Exercise directions>
A single number is required: how many lines in the entries hold the word "computer".

Provided records>

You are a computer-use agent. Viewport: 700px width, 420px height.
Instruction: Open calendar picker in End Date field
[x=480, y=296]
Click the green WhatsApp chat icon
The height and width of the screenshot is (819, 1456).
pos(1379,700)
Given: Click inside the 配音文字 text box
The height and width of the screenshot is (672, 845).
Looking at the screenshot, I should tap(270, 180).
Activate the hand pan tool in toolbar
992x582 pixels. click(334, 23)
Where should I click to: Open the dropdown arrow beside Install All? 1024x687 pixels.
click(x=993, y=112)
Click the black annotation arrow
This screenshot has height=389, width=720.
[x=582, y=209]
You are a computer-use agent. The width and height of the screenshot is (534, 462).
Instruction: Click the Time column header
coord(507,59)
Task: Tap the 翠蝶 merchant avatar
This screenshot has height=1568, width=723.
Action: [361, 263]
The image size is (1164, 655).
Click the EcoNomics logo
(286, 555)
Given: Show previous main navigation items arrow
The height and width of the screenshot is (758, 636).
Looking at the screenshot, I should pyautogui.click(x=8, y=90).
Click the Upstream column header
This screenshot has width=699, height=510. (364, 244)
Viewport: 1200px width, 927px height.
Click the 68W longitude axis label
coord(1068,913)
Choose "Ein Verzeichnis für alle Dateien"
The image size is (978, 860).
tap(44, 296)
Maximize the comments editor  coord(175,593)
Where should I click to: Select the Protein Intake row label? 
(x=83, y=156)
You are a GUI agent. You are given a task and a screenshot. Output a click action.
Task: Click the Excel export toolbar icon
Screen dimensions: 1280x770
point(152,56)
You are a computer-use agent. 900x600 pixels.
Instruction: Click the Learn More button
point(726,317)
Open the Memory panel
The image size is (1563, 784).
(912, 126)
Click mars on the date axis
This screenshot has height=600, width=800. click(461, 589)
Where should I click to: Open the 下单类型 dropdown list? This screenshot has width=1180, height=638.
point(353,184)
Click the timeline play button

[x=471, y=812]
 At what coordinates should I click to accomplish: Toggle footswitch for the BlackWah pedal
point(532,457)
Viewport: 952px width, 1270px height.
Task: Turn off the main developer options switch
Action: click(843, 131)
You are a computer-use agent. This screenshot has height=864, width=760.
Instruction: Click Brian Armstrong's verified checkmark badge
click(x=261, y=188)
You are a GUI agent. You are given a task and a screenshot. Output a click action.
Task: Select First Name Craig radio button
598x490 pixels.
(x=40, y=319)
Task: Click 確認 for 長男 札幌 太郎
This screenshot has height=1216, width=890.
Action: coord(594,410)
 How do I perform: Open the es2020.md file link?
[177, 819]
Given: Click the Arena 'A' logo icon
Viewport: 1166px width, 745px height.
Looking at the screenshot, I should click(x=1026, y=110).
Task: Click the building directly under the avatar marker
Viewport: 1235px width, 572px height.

Exercise response>
4